Instructions for the task =
Repeat each of the entries below word for word, omitting the pictures.

Data provided =
>>>>>
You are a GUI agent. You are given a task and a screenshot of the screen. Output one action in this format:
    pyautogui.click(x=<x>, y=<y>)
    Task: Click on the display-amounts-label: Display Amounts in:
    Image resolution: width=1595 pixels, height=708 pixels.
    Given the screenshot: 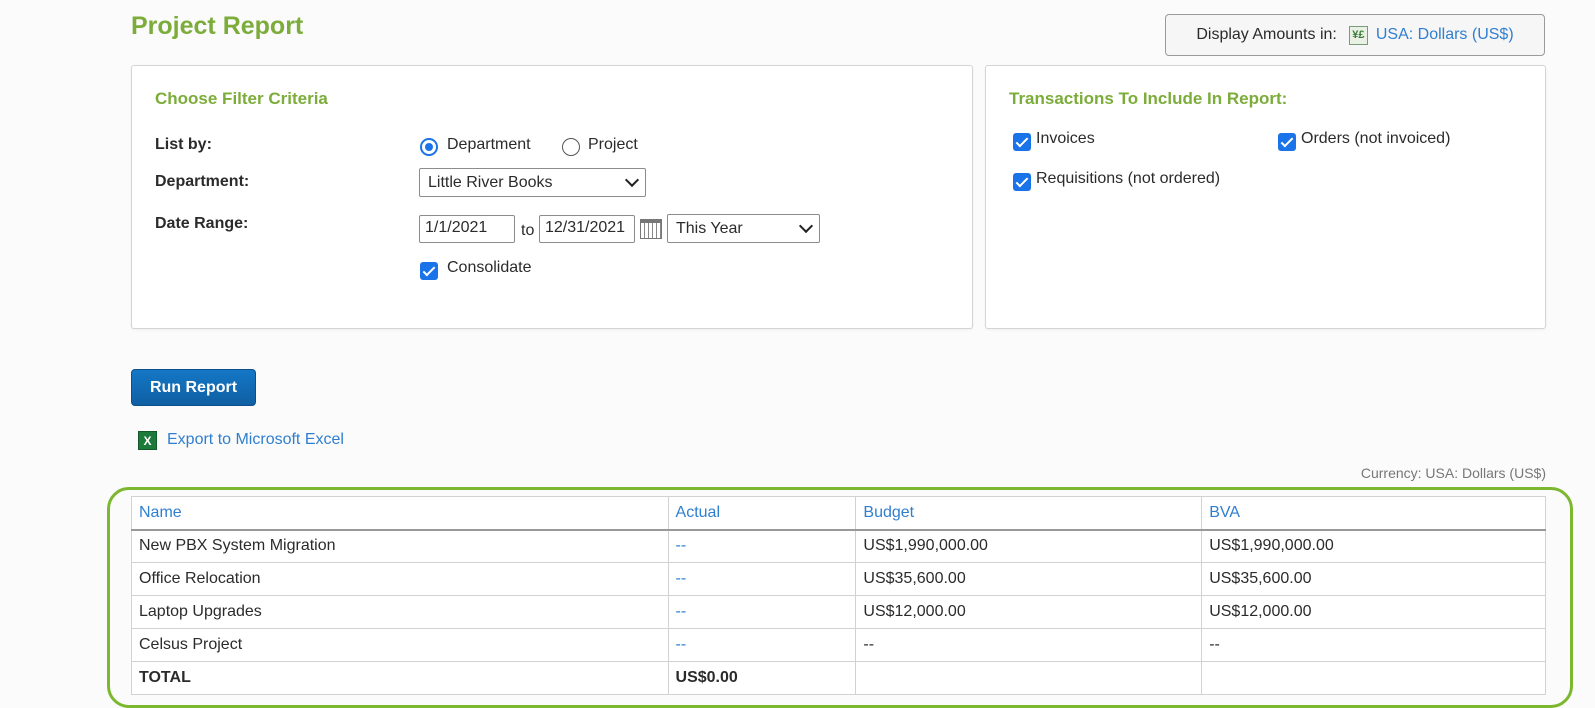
<<<<<
Reply =
You are a GUI agent. You are given a task and a screenshot of the screen. Output one action in this format:
    pyautogui.click(x=<x>, y=<y>)
    Task: Click on the display-amounts-label: Display Amounts in:
    Image resolution: width=1595 pixels, height=708 pixels.
    Given the screenshot: 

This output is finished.